Después de una hora de intensa lucha, los portugueses consideraron que ya tenían bastante y se dieron a la fuga. En el ardor de la pelea, Urdaneta dio órdenes de perseguirlos:

—¡Vamos tras ellos, terminaremos con ellos de una vez para siempre!

El sol, en lo más alto de su recorrido se reflejaba en las aguas cristalinas, mudo testigo de la lucha sin cuartel. A pesar de los esfuerzos de la carraca castellana, los portugueses les sacaban ventaja paulatinamente.

—No les alcanzaremos, señor —dijo uno de los marineros.

El joven ya se había dado cuenta también de la inutilidad de sus esfuerzos.

—Bien —dijo—, les lanzaremos el último bombardazo, a ver si por casualidad les damos.

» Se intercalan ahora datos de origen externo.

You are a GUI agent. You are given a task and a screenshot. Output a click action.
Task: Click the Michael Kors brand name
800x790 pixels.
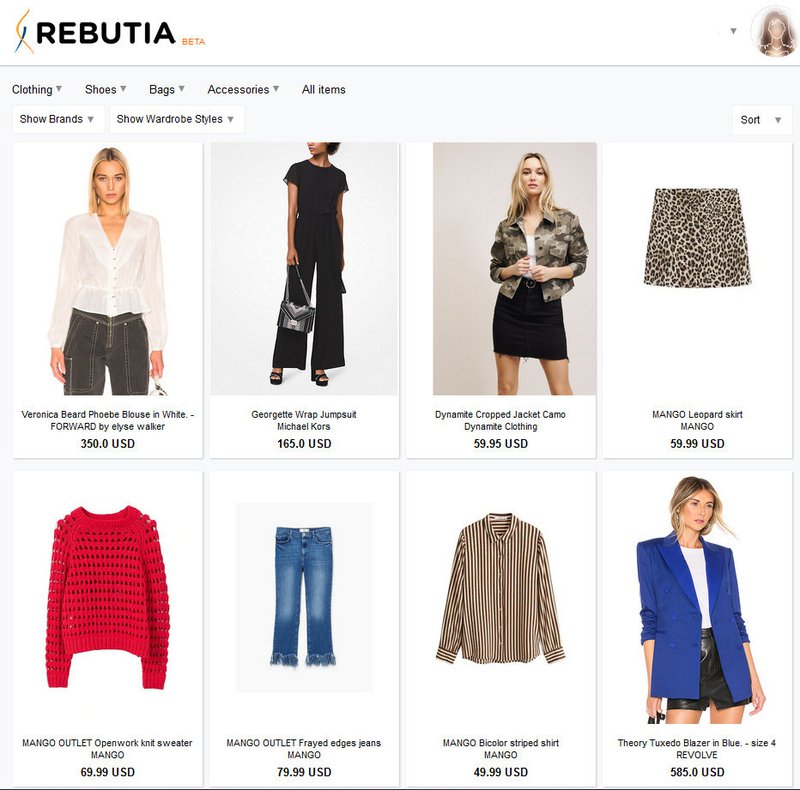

En el momento en que Urdaneta aplicaba la mecha para lanzar el disparo, ocurrió algo inesperado que dio la vuelta a los acontecimientos. El grito de aviso de uno de los marineros, que se apercibió de una mecha encendida descuidadamente colocada sobre un barril de pólvora, llegó demasiado tarde. La explosión fue ensordecedora, los efectos devastadores. Seis nativos que se encontraban cerca murieron instantáneamente, mientras otros diez o doce resultaban heridos de consideración.

Urdaneta, por su parte, aunque protegido parcialmente por uno de los nativos que resultó muerto, no pudo evitar que sus ropas prendieran fuego y, envuelto en llamas, se lanzó al agua.

Al darse cuenta de lo sucedido, los portugueses dieron media vuelta, y el barco de los perseguidores se convirtió en perseguido. Los indígenas, espantados por lo sucedido, sólo pensaban en huir, sin que los esfuerzos de los castellanos sirvieran para volverlos al combate.

Urdaneta, malherido y abandonado, se veía en una situación difícil. No muy lejos estaban los dos paraos, que seguían luchando contra sus adversarios.

Por el lado contrario, el velero portugués se abalanzaba hacia él disparando arcabuzazos.

Afortunadamente para él, uno de los paraos le recogió cuando ya le fallaban las fuerzas, y casi inmediatamente se sumió en la oscuridad.

CAPÍTULO XXXIV

TREGUA

Urdaneta se encontraba en el centro de un profundo y negro pozo que daba vueltas a su alrededor. Era como si estuviera en el interior de un gran remolino oscuro. De alguna forma, él quería asirse a algo sólido y salir al exterior, pero parecía como si toda su energía le hubiera abandonado, como si los músculos no obedecieran las órdenes de su mente. Por fin, con un gran esfuerzo consiguió aferrarse al borde del pozo sin fondo en el que se encontraba y abrió los ojos.

Poco a poco, los objetos que le rodeaban dejaron de moverse, y la desagradabilísima sensación de vértigo dio paso a otra sensación, diferente pero igual de desagradable. Le dolía todo el cuerpo. No era un dolor profundo, sino superficial, como si toda la piel de su cuerpo estuviera en carne viva.